## TEXTO DEL DOCUMENTO
La Inteligencia en la Democracia Peruana

INTELIGENCIA EN LA DEMOCRACIA PERUANA 

Dr. CIRO ALEGRÍA.- PERU 

Las opiniones sobre el futuro de los servicios de inteligencia en el Perú suelen irse a dos extremos. Unos piensan que no es posible hacer inteligencia sin violar los derechos fundamentales y que, como no hay más remedio que hacerla, es un campo de actividades del Estado sin control democrático. 

Otros, más preocupados por la coherencia y la limpieza del régimen democrático, piensan que el gobierno debe contar únicamente con una central de análisis de información obtenida (¿exclusivamente?) de fuentes públicas, y que las operaciones subrepticias, así como la contrainteligencia, deben quedar a cargo de los institutos armados y reservadas para los casos (¿remotos?) de subversión o de amenaza exterior. 

La primera posición es autoritaria y perfectamente compatible con un gobierno como el de Fujimori. La segunda es aparentemente democrática, reclama para sí incluso una tradición democrática peruana, pero en verdad claudica ante la posición autoritaria, porque deja también sin control democrático las operaciones subrepticias. Los extremos se juntan. Los unos aducen que el control entorpece la obtención de inteligencia, y los otros, que el gobierno democrático no puede correr el riesgo de ensuciarse con tales operaciones. 

El resultado es el mismo. Ambos grupos, los autoritarios y los herederos de la «tradición democrática», exigen que la inteligencia exista como un gueto dentro del Estado. La inteligencia —la firme, la que hace operaciones subrepticias— servirá a su manera al Estado y este se servirá de ella sin asumir responsabilidad por ella. Estas dos posiciones no son nuevas: dieron lugar al malhadado SIN y al malogrado CNI, respectivamente. 

Las ideas políticas, como son actitudes, generan formas de usar el poder y, a veces, instituciones formales del Estado. Luego, lo pensado mal o a medias en una idea política, el error que pasa inadvertido bajo el ruido de las directivas, los discursos, las coordinaciones, las reglamentaciones y las órdenes, se instala un día en una mala institución que hace daño sistemáticamente, y usando los dineros públicos. Veamos la mala idea que engendró al SIN. 

Fue el dogma montesinista: la única forma de estabilizar al gobernante elegido es usar irrestrictamente, más allá de todo control legal, los poderes excepcionales del Estado. La democracia, según este dogma, es una ilusión de las masas que debe ser alimentada para que sea posible el Estado. Esta ilusión se nutre de prensa amarilla, televisión manipulada, amedrentamiento de opositores y de militares disidentes, soborno de autoridades, jueces y políticos.

## PROBLEMAS POR RESOLVER
1. Según el texto sobre la inteligencia en la democracia peruana, ¿qué dogma engendró al SIN?
2. Reanude el texto sobre la inteligencia en la democracia peruana a continuación de su última oración.

## FILAS MOSTRADAS
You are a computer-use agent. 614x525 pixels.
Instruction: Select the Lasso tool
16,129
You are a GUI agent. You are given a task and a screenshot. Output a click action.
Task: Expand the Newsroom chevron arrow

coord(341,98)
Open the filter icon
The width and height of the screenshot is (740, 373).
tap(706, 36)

## RESULTADOS FINALES
1. El dogma montesinista.

2.
Las masas quieren creer que ellas han elevado al poder a un hombre fuerte y que él les será fiel y permanecerá en el poder hasta satisfacerlas. Este dogma se impuso en los primeros días del gobierno de Fujimori y desde la cúpula militar y empresarial que sacó adelante su régimen. Por ello, en vez de continuar con planes de golpe militar tradicionales, adoptaron al nuevo líder surgido de las urnas, pero no con el respeto que merece un gobierno elegido, sino como el producto estrella de un mercado de ilusiones. La fábrica de ilusiones era el SIN, y Montesinos, su gerente general. 

Él tenía que crear candidatos municipales, prensa favorable al gobierno, también planillones de firmas, fallos judiciales y acuerdos internacionales que rodearan de legitimidad a Fujimori. El SIN siempre se pareció más a los grandes estudios de cine que a una oficina de seguridad. La generación de información confiable y útil para que el gobierno tomase medidas adecuadas fue siempre algo muy secundario en el SIN. 

La obtención de información estaba directamente vinculada a la realización de operativos, se hacía con la lógica militar de las operaciones especiales. No tenía pues principalmente la función de alimentar políticas o medidas de gobierno para prevenir la violencia. 

En el contexto de la ofensiva terrorista desesperada de Sendero Luminoso (SL), la inteligencia era parte de una guerra de inteligencia, era insumo de contrainteligencia, desinformación, guerra psicológica, contrasabotaje y contraterror. Y en las altas esferas, cuyo séptimo cielo eran las salas de reuniones del SIN, el asunto diario era obtener, crear o controlar los medios para implementar las políticas de imagen. 

Un hilo de oro unía estos dos ámbitos, el de las operaciones militares (espionaje local, capturas, interrogatorios) y el de las operaciones políticas (soborno y chantaje a grandes propietarios, autoridades y personajes públicos): el flujo de dinero negro, proveniente del narcotráfico. El esfuerzo contrasubversivo en las zonas rurales se combinó a partir de 1989 con la obtención del control sobre el narcotráfico, el cual estuvo completo bajo el poder de Montesinos, a fines de 1994. 

La contrasubversión no se convirtió directamente en legitimación política; eso habría sido el plan de un golpe militar tradicional. El objetivo fujimontesinista fue siempre comprar o extorsionar los medios de una legitimación democrática aparente, para lo cual usaron el dinero negro, producto secundario de la contrasubversión.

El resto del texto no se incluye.